Task objective: Rewrite the stretch from the line containing "本当の性格がわかる 未来が変わる 色でよみとく心理学 (267, 2153)" through the end of the listing, substituting "入門書" for "教科書" and leaving all else unchanged.

Element lookup listing:

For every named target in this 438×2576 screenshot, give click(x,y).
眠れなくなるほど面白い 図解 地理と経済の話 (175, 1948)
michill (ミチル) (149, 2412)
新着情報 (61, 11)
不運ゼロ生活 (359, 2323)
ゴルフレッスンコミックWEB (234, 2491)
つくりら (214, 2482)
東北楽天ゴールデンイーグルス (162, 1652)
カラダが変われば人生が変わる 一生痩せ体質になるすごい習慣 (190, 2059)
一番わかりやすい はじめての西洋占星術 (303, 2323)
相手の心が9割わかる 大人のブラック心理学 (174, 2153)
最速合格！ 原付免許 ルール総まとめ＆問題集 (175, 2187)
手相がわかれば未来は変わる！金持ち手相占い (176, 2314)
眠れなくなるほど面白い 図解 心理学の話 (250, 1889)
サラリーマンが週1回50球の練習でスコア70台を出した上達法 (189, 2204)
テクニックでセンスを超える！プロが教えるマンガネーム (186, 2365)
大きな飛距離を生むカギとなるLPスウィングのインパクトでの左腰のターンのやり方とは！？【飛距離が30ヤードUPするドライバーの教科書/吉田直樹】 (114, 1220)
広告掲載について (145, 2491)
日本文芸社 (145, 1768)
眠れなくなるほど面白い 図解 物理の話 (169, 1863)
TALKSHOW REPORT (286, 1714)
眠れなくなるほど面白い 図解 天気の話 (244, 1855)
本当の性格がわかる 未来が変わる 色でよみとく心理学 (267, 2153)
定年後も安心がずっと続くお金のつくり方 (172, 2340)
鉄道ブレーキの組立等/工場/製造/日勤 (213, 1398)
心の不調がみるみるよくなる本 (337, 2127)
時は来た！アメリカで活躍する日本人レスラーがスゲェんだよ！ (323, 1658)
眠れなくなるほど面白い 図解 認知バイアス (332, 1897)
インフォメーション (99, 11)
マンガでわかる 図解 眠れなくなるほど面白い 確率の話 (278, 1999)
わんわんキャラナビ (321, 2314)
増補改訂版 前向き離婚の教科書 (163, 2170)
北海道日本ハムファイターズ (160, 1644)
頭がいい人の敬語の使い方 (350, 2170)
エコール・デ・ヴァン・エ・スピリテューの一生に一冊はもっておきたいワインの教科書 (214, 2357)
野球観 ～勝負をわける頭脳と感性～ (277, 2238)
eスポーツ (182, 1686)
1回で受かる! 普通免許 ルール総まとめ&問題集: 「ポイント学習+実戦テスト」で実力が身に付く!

Solution to the problem:
本当の性格がわかる 未来が変わる 色でよみとく心理学 (267, 2153)
定年後も安心がずっと続くお金のつくり方 (172, 2340)
鉄道ブレーキの組立等/工場/製造/日勤 (213, 1398)
心の不調がみるみるよくなる本 (337, 2127)
時は来た！アメリカで活躍する日本人レスラーがスゲェんだよ！ (323, 1658)
眠れなくなるほど面白い 図解 認知バイアス (332, 1897)
インフォメーション (99, 11)
マンガでわかる 図解 眠れなくなるほど面白い 確率の話 (278, 1999)
わんわんキャラナビ (321, 2314)
増補改訂版 前向き離婚の入門書 (163, 2170)
北海道日本ハムファイターズ (160, 1644)
頭がいい人の敬語の使い方 (350, 2170)
エコール・デ・ヴァン・エ・スピリテューの一生に一冊はもっておきたいワインの入門書 (214, 2357)
野球観 ～勝負をわける頭脳と感性～ (277, 2238)
eスポーツ (182, 1686)
1回で受かる! 普通免許 ルール総まとめ&問題集: 「ポイント学習+実戦テスト」で実力が身に付く!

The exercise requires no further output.